The traffic is internal and bursty. People publish an artifact and share a link; the link gets opened a handful of times by colleagues, not thousands of times by the public. A few minutes of downtime on an internal tool is an annoyance, not an incident. The instance is a burstable t4g.nano (the in-repo note literally says to bump it to a micro only if concurrent uploads start running it out of memory). It carries an Elastic IP so DNS survives replacing the box, and its permissions are one IAM role that reads the artifact bucket and the data tables.
This design does not paint itself into a corner. The process-on-a-port shape means the high-availability version is not a rewrite: it is the same binary on a container service behind a load balancer, deployed when the workload justifies it. A weekly cost report watches spend and alerts if it crosses a threshold.
It is worth naming what this setup accepts as operational tax, though:
| What it buys | What it accepts |
|---|---|
| Near-zero infra overhead | Manual OS patching and instance replacement |
| Fast deploys (copy + restart) | Active SSE connections drop on restart |
| No orchestrator complexity | Cert state lives on one disk; back it up |
| Single IAM role, auditable | Memory headroom is thin under concurrent uploads |
| Clean HA exit path documented | No autoscaling; a spike absorbs into burst credit |
The exit is written down. When the workload outgrows this, the move is clear.
FAQ
Isn't a single 512 MB box reckless for an org-wide service?
For a public, high-traffic service: yes. For an internal artifact host with bursty, low-concurrency reads and a tolerance for brief downtime, it is right-sized. The guardrails are an Elastic IP for stable DNS, systemd auto-restart, a cost alert, and a documented path to a load-balanced container service that reuses the same binary.
How does one process serve a large number of project subdomains?
The wildcard *.<zone> resolves to the one box. Caddy issues certificates on demand per hostname, gated by the allow endpoint. The binary maps each subdomain to a project via a secondary index at request time. Adding a project is a database write, not a deployment.
Why drop the managed user pool for hand-rolled OAuth?
Once the platform is a long-running process, doing the OAuth exchange and minting a signed cookie in-process is a few hundred lines and removes an entire managed dependency, its configuration, and its per-environment drift. It also makes the "viewers are already authenticated, no token" promise something the binary owns directly rather than coordinates with another service.
What stops a deploy from taking the box down permanently?
systemd restarts the process.
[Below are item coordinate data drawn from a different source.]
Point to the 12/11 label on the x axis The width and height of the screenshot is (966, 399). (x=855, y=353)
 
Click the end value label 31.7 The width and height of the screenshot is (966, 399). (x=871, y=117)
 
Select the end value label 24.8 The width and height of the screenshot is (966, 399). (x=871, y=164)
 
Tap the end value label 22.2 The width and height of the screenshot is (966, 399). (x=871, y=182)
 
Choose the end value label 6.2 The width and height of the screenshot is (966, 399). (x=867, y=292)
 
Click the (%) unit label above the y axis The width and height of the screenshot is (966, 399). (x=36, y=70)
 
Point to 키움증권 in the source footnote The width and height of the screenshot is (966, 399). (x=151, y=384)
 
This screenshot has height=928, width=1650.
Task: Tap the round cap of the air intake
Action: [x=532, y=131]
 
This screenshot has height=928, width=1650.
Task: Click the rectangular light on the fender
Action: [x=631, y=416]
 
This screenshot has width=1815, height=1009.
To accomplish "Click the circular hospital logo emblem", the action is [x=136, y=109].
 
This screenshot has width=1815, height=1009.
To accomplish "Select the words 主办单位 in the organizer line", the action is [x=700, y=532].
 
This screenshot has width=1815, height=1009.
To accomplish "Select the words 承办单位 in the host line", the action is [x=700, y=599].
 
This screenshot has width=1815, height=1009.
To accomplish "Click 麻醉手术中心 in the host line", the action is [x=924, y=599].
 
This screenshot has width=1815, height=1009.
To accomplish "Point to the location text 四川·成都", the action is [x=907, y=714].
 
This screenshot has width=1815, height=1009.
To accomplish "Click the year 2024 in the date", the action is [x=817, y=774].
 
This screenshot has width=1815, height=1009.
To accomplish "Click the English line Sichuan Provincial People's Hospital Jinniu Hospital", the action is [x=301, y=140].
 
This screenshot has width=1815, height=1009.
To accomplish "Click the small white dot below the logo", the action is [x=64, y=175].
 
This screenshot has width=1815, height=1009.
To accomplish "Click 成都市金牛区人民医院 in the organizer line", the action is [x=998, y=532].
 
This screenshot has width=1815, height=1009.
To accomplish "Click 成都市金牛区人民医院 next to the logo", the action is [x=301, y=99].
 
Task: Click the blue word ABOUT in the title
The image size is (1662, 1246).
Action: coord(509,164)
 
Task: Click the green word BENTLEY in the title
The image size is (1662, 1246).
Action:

If a bad binary crash-loops, the previous one is a single SSM command away because the artifact in object storage is just a file. There is no half-applied infrastructure state to untangle, which is the upside of a deploy being a copy and a restart rather than an orchestration.
When should a single Go binary move behind a load balancer?
When downtime becomes an incident, concurrent uploads outgrow the memory budget, or traffic stops being internal and bursty. The clean exit is the same process on more than one machine behind a managed load balancer, not a new application architecture.